Short exercise: Please rewrite the records below with every "GUI agent" changed to "desktop assistant", keeping everything else the same.
——————————
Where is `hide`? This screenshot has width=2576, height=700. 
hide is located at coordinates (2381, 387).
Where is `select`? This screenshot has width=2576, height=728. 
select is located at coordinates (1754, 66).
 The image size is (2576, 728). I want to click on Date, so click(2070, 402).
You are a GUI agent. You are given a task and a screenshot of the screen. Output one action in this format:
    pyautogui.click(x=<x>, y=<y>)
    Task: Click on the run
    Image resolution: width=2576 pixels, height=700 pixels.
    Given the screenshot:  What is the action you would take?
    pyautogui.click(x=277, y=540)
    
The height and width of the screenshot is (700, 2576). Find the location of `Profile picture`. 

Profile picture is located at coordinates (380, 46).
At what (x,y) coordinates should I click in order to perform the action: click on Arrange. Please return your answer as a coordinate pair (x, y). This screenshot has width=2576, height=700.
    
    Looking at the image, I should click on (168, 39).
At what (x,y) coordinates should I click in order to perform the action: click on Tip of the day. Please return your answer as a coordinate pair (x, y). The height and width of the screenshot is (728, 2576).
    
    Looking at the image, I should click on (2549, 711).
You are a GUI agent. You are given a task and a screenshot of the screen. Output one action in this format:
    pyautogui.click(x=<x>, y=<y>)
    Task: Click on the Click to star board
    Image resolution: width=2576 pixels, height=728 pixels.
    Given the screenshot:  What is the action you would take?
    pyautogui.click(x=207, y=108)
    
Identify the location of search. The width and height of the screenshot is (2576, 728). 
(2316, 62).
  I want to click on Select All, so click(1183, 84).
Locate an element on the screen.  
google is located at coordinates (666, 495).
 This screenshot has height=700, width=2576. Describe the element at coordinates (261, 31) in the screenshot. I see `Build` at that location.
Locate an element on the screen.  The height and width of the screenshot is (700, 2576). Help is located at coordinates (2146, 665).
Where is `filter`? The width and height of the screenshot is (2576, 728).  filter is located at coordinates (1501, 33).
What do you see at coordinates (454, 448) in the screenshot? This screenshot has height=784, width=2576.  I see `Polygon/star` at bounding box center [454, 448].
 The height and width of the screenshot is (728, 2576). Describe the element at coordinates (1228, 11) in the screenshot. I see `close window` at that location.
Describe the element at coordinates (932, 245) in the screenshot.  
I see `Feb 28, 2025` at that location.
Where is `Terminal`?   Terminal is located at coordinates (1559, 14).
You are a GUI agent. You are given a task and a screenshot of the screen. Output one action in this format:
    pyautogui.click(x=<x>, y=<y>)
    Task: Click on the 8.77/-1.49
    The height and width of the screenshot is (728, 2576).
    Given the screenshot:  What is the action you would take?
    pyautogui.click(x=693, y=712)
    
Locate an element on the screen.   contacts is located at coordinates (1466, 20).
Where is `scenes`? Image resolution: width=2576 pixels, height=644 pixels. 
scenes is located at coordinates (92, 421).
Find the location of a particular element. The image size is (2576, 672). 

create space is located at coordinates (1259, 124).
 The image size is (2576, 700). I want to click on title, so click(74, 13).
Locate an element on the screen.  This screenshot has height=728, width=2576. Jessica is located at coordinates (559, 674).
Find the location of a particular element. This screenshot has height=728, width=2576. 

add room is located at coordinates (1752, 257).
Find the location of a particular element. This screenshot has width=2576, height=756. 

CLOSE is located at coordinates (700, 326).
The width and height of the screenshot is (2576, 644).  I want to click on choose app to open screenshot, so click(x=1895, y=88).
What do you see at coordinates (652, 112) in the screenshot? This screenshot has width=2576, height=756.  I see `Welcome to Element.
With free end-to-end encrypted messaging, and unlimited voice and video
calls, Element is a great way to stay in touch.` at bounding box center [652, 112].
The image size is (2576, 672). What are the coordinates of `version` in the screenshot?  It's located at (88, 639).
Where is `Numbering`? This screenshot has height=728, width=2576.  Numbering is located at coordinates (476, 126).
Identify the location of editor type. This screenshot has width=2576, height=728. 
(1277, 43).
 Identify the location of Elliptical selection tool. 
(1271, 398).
——————————
Task response:
Where is `hide`? This screenshot has width=2576, height=700. 
hide is located at coordinates (2381, 387).
Where is `select`? This screenshot has width=2576, height=728. 
select is located at coordinates (1754, 66).
 The image size is (2576, 728). I want to click on Date, so click(2070, 402).
You are a desktop assistant. You are given a task and a screenshot of the screen. Output one action in this format:
    pyautogui.click(x=<x>, y=<y>)
    Task: Click on the run
    Image resolution: width=2576 pixels, height=700 pixels.
    Given the screenshot:  What is the action you would take?
    pyautogui.click(x=277, y=540)
    
The height and width of the screenshot is (700, 2576). Find the location of `Profile picture`. 

Profile picture is located at coordinates (380, 46).
At what (x,y) coordinates should I click in order to perform the action: click on Arrange. Please return your answer as a coordinate pair (x, y). This screenshot has width=2576, height=700.
    
    Looking at the image, I should click on (168, 39).
At what (x,y) coordinates should I click in order to perform the action: click on Tip of the day. Please return your answer as a coordinate pair (x, y). The height and width of the screenshot is (728, 2576).
    
    Looking at the image, I should click on (2549, 711).
You are a desktop assistant. You are given a task and a screenshot of the screen. Output one action in this format:
    pyautogui.click(x=<x>, y=<y>)
    Task: Click on the Click to star board
    Image resolution: width=2576 pixels, height=728 pixels.
    Given the screenshot:  What is the action you would take?
    pyautogui.click(x=207, y=108)
    
Identify the location of search. The width and height of the screenshot is (2576, 728). 
(2316, 62).
  I want to click on Select All, so click(1183, 84).
Locate an element on the screen.  
google is located at coordinates (666, 495).
 This screenshot has height=700, width=2576. Describe the element at coordinates (261, 31) in the screenshot. I see `Build` at that location.
Locate an element on the screen.  The height and width of the screenshot is (700, 2576). Help is located at coordinates (2146, 665).
Where is `filter`? The width and height of the screenshot is (2576, 728).  filter is located at coordinates (1501, 33).
What do you see at coordinates (454, 448) in the screenshot? This screenshot has height=784, width=2576.  I see `Polygon/star` at bounding box center [454, 448].
 The height and width of the screenshot is (728, 2576). Describe the element at coordinates (1228, 11) in the screenshot. I see `close window` at that location.
Describe the element at coordinates (932, 245) in the screenshot.  
I see `Feb 28, 2025` at that location.
Where is `Terminal`?   Terminal is located at coordinates (1559, 14).
You are a desktop assistant. You are given a task and a screenshot of the screen. Output one action in this format:
    pyautogui.click(x=<x>, y=<y>)
    Task: Click on the 8.77/-1.49
    The height and width of the screenshot is (728, 2576).
    Given the screenshot:  What is the action you would take?
    pyautogui.click(x=693, y=712)
    
Locate an element on the screen.   contacts is located at coordinates (1466, 20).
Where is `scenes`? Image resolution: width=2576 pixels, height=644 pixels. 
scenes is located at coordinates (92, 421).
Find the location of a particular element. The image size is (2576, 672). 

create space is located at coordinates (1259, 124).
 The image size is (2576, 700). I want to click on title, so click(74, 13).
Locate an element on the screen.  This screenshot has height=728, width=2576. Jessica is located at coordinates (559, 674).
Find the location of a particular element. This screenshot has height=728, width=2576. 

add room is located at coordinates (1752, 257).
Find the location of a particular element. This screenshot has width=2576, height=756. 

CLOSE is located at coordinates (700, 326).
The width and height of the screenshot is (2576, 644).  I want to click on choose app to open screenshot, so click(x=1895, y=88).
What do you see at coordinates (652, 112) in the screenshot? This screenshot has width=2576, height=756.  I see `Welcome to Element.
With free end-to-end encrypted messaging, and unlimited voice and video
calls, Element is a great way to stay in touch.` at bounding box center [652, 112].
The image size is (2576, 672). What are the coordinates of `version` in the screenshot?  It's located at (88, 639).
Where is `Numbering`? This screenshot has height=728, width=2576.  Numbering is located at coordinates (476, 126).
Identify the location of editor type. This screenshot has width=2576, height=728. 
(1277, 43).
 Identify the location of Elliptical selection tool. 
(1271, 398).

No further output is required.